Старики и почетные люди задвигались. Комендант назвал киргизов, как сами они себя считали, — казахами, с особым горловым звуком в конце.

— Сегодня Россия приходит сюда с новым знаком. — Яковлев говорил громко, и голос его слышался за валами. — Сей знак будут не прошлые битвы и победы, сколь бы блистательны ни были они, сей знак будут школы…

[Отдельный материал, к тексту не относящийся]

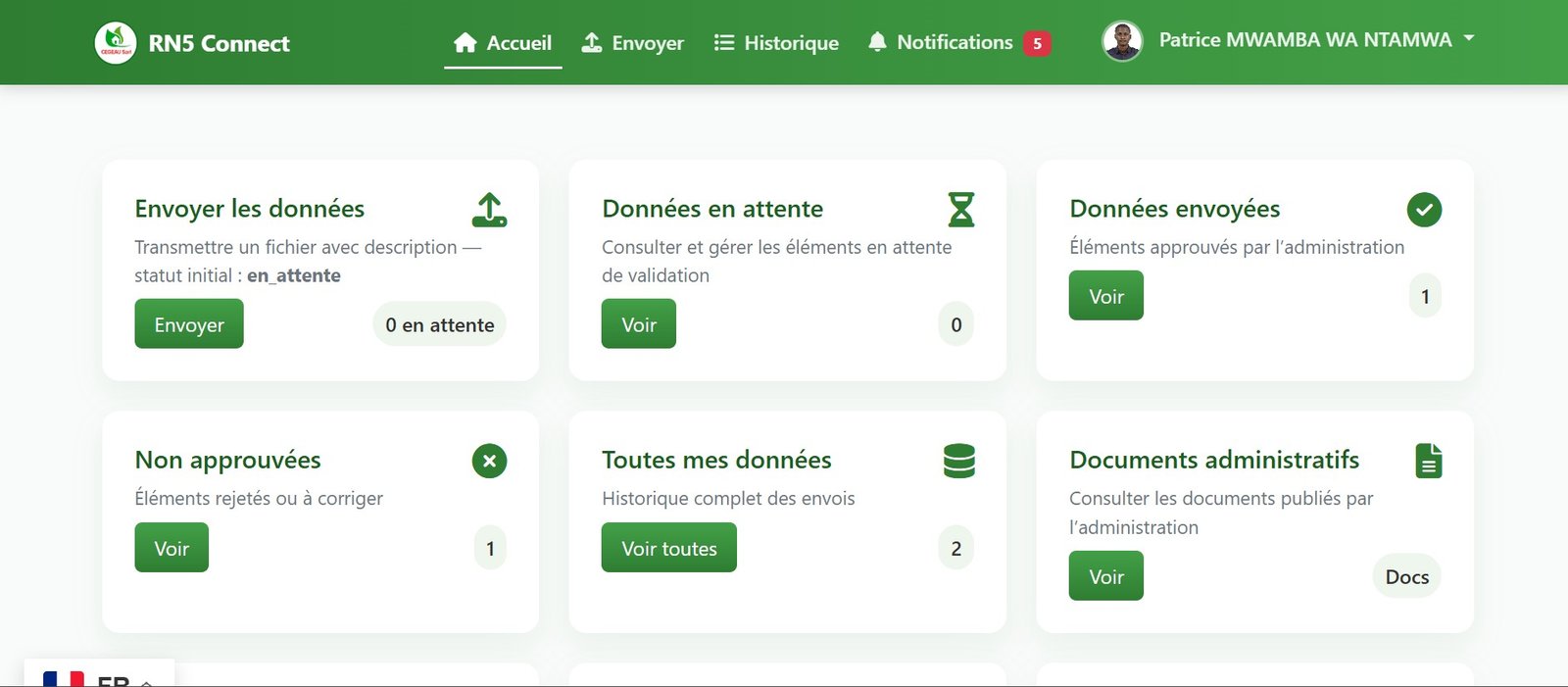1568x687 pixels.
Task: Click the hourglass icon on Données en attente
Action: tap(960, 210)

Почетные люди и офицеры зашли в школу. Смотрели со вниманием на стоящие в ряд свежевыкрашенные столы, привешенную к стене доску, на учительский стол со сложенными на нем книгами. В другой стороне дома стояли вдоль стены лавки, на полу лежала кошма. Толстые солдатские одеяла и суровое постельное белье были сложены кипами. В сенях висел умывальник с пятью кольцами и шла дверь в пристройку со стороны двора, где стояли вмазанный в печь казан и большой полутора-ведерный самовар. Жестяные миски были сложены одна в другую на полке, ложки лежали в ряд.

Заходили еще разные люди, киргизы и обыватели, с интересом все осматривали. Потом Алтынсарин позвал всех опять на улицу. Встав на приступку, он заговорил по-киргизски обыденным голосом:

— Как водится среди казахов, у нас сегодня праздник. Будут той и скачки, о чем была договоренность. Пусть готовятся к нему в надлежащем месте. Детям же казахским нужно учиться. Мы слишком много потеряли времени…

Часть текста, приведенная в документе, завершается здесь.